#### SOURCE DATA:
^^^^^^^^

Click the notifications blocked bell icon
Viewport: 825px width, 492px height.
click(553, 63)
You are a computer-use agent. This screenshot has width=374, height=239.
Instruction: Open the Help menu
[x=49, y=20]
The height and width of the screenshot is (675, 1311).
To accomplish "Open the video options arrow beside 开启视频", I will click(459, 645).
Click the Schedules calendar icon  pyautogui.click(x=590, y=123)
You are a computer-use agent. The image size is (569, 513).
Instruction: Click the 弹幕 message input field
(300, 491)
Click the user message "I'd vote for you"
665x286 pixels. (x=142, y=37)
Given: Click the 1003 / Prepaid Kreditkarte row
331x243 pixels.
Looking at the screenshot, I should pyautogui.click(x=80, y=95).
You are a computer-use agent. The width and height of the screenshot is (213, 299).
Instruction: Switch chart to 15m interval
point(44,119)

^^^^^^^^

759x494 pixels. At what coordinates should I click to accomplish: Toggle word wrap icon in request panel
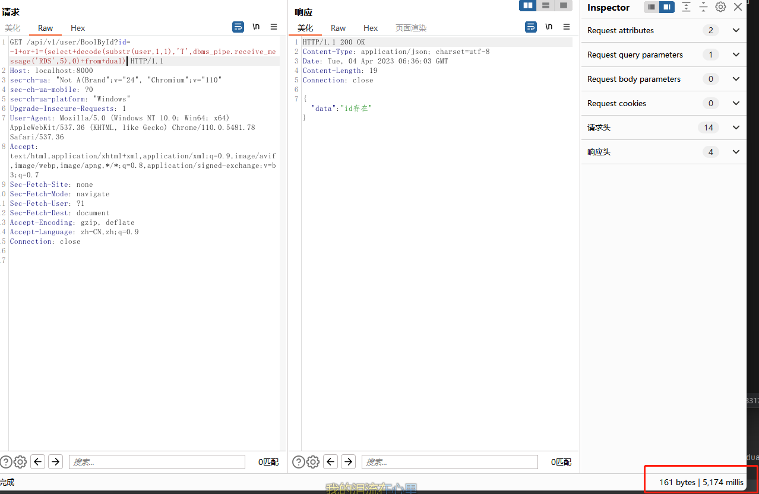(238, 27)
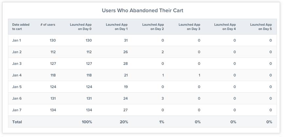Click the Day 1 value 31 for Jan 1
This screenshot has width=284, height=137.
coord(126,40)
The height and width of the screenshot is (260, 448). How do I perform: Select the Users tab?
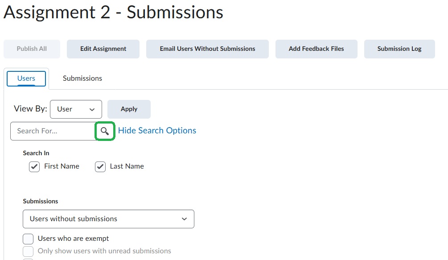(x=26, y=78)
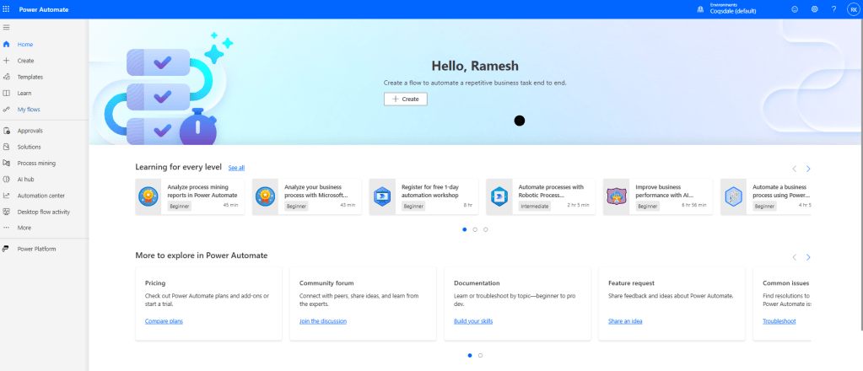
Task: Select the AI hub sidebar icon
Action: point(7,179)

^^^^^^^^

#### YOUR GOAL:
Copy out all lines from the material above that contain the string "computer".

#### TASK ANSWER:
You are a computer-use agent. This screenshot has width=374, height=239.
You are a computer-use agent. The image size is (569, 513).
You are a computer-use agent. The width and height of the screenshot is (213, 299).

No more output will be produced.